I’m trying to save a reference variable of an actor in my Game Manager blueprint class via the button in the screenshot below. But that button is disabled and I have no idea why. It’s disabled and when I mouse over it says “Use selected actor from the level editor” which is exactly what I’m trying to do. I selected the actor in my level and I want to save that as my default value of my variable i have selected. Both are the same exact blueprint class type.
Anyway, because I cannot do this I have to resort to saving the variable reference like this and it seems hacky. “Get all actors of class with tag”. and I have to tag them in the level editor… Seems stupid that I have to do this. I must be doing something wrong. Is it possible that this “Use selected actor from the level editor” feature does not work specifically in a Game Mode class? The thing is, I want to specifically reference this actor from the Game Mode, but maybe that’s bad practice?
I don’t think you are doing something wrong: not being able to select an Actor instance in a specific Level from a Blueprint variable default is the intended behavior for various reasons (one of which is the fact the Blueprint might be used elsewhere without the level being loaded…)
Only “Level Blueprints” might do this, as they are integral part of a Level.
So, your solution with “Get All Actors of Class with Tag” seems OK.
Though, referencing a specific actor in a level from a Blueprint default might not be the best practice: what do you expect if you have a new level than the one with the actor ? Maybe it should be designed differently, but obviously it really depends on the needs and constraints of the project
Okay so then then I have to noobishy ask. How am I supposed to get a reference to an actor in my level? Or is it expected that I dynamically create/spawn all actors through code/nodes? Because I can but that seems awkward in some cases. Because in my game I have a card game with a board and some various table top actors I’ll interact with. In my level I placed various actors on the table and I want them in those exact positions. If I dynamically spawn everything then I’ll have to program in exact locations in my set location node which seems odd when I can just place the object in the level because it’s easier…
That being said, for my deck of cards I am dynamically spawning them and initializing their position to the position of the “deck actor” on the table. That’s fine but again, the “deck actor” I had to use “get all actors of class by tag” to get a reference too which seems odd.

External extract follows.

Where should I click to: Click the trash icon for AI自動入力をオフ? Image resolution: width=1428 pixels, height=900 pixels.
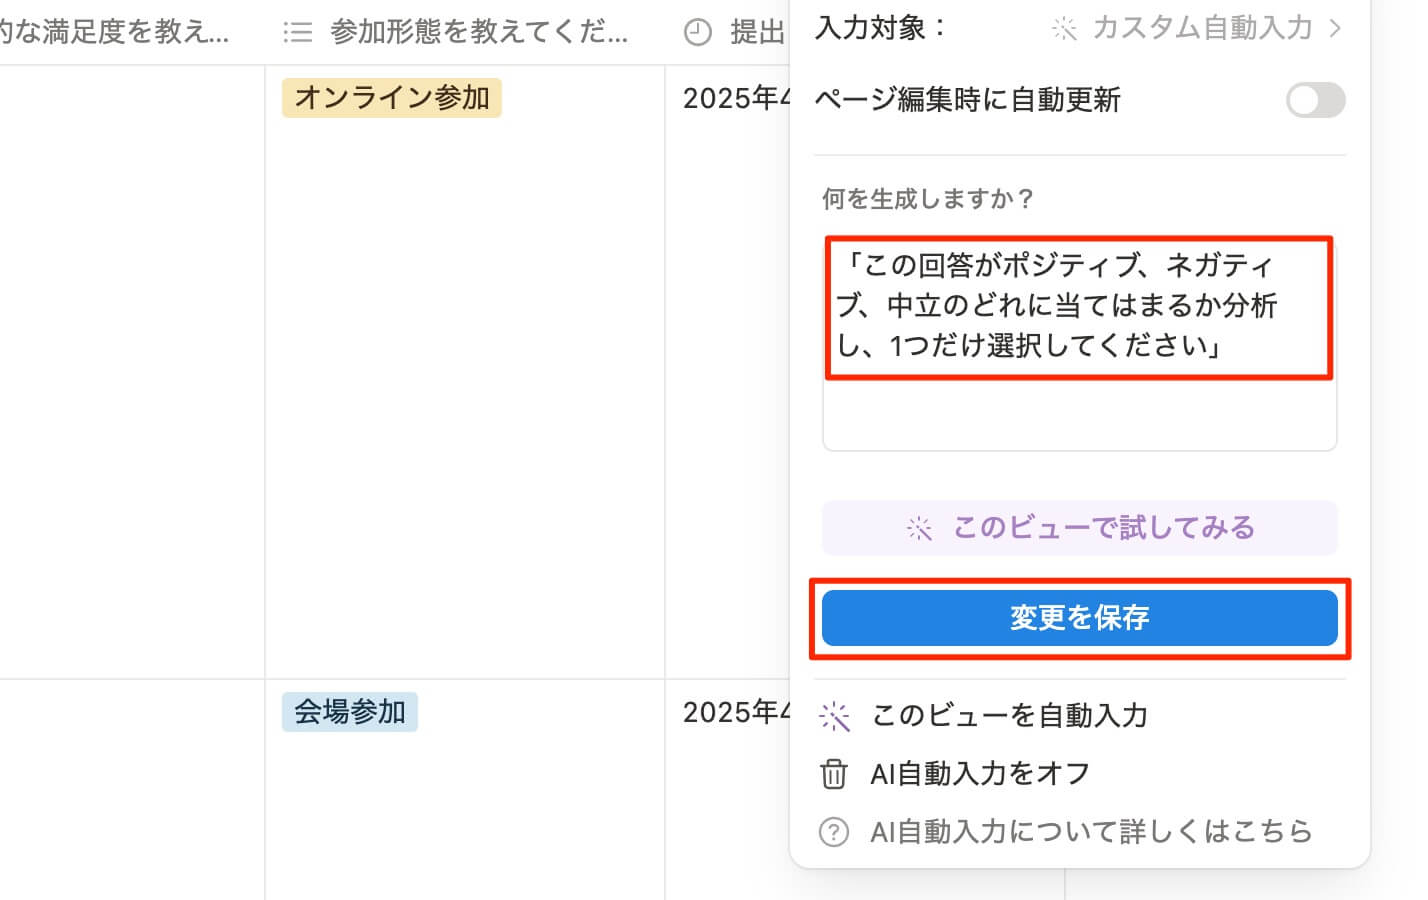tap(834, 774)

Sure this seems odd But that’s the only solution that really scales for larger games: with many levels (possibly even open world), online / networked, large teams working on the game, etc.

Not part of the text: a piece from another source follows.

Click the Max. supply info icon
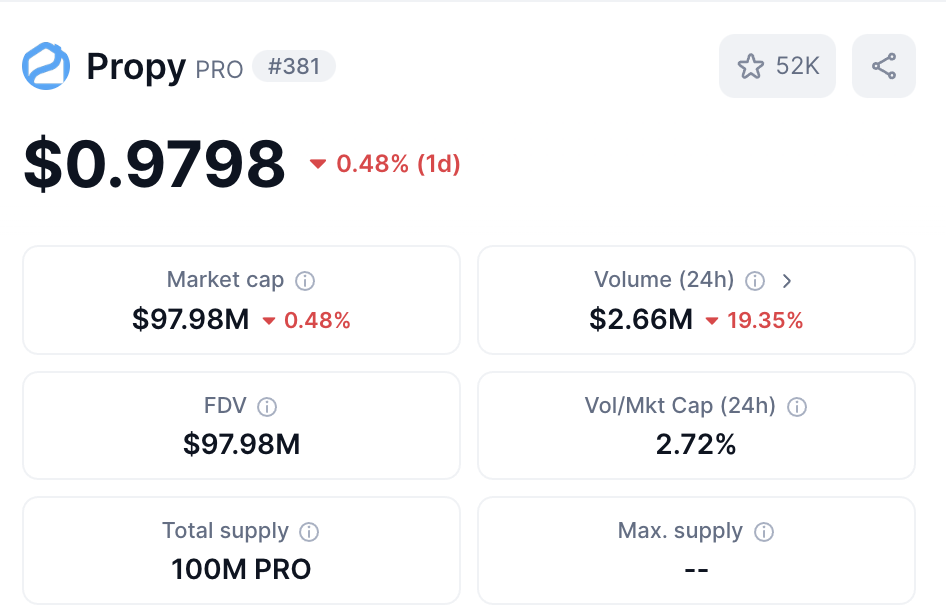Viewport: 946px width, 614px height. [764, 532]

UE was designed for such constraints, and as so, things have to be done a bit differently than for a small solo indie game with one level.
So in the usual case, you are expected either to look for actors differently than a direct reference (“Get All Actors of Class with Tag” is a valid exemple, but there is other ways), or to spawn actors.
Try to study the Epic sample “Cropout” game. Even such a simple game, with only one level, is designed like this.
However, you actually can do what you want to do with “Level Blueprints”: you can reference the existing actors in the level directly (and then for example, feed that data to the Game Mode). But people realized that Level Blueprints are not scaling at all for larger projects, as they become sooner or later too complex / bloated / hard to update.